Diane Abbott fascinates me. Always has. She's clearly a clever woman, but boy does she say - and tweet - some bloody stupid things. Today she was at it again. However, apparently, according to Twitter, we are not allowed to comment on it or criticise her because it's unkind and she's, well, Diane. I'm afraid I'm not playing. I treat her in exactly the same way as I would treat any other politician, and if any other politician had said this, I'd be having a go at them too. Some believe that we should give her a free pass because of the colour of her skin. No. That's deeply racist. I don't see a politician's skin colour, but I do hear their occasional idiocies. 

This morning, Diane tweeted this little gem, in reaction to the accusations of bullying against John Bercow by former Black Rod, Sir David Leakey...


Unlikely, she says.

If Leakey's accusations weren't corroborated by others, she might - just might - have had a point. But there is a litany of allegations against the former Speaker. Lord Lisvane, the former Clerk of the House of Commons, plus several female Clerks have made similar accusations of bullying.

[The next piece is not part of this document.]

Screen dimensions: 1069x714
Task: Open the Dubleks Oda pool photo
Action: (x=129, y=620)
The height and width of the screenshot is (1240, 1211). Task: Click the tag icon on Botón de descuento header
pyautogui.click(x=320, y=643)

The fact that she thinks a former military officer is unlikely to be bullied is very revealing, though, and reveals a very strange mindset. It's the same mindset that prevents some female politicians from believing that any man can be a victim of domestic violence. It's the same mindset that appears to believe that is a woman dresses in a particular way she's asking for it. Can a female prison officer not be bullied even though, given her job, she's probably as hard as nails?

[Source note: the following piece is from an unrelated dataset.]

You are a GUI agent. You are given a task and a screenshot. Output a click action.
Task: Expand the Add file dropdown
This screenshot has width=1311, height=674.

And yet Diane Abbott will get a free pass on this. If it was a Tory minister saying something similar, there would be hell to pay.

In the end, Diane Abbott deleted the tweet following a Twitter storm, but offered no explanation, let alone an apology.

All this obscures the main point. John Bercow is facing very serious allegations of bullying. His defence against Sir David Leakey is that Leakey never worked for him so there is no case to answer. It's a pretty weak defence, given Leakey's accounts of their various encounters.

What is particularly appalling is the mindset among many parliamentarians on the left, which appears to think that he should be given a free pass - and a peerage to boot - just because of his former eminent position, and because he more often than not sided with them as Speaker. 

No one else should be considered for a peerage with this kind of allegation hanging over them, and nor should John Bercow. If he is cleared, then that's another matter. But until he is, it would be quite wrong for him to be put in the House of Lords.

And as for Diane Abbott, like the rest of us, maybe she should count to ten before tweeting such utter bollocks.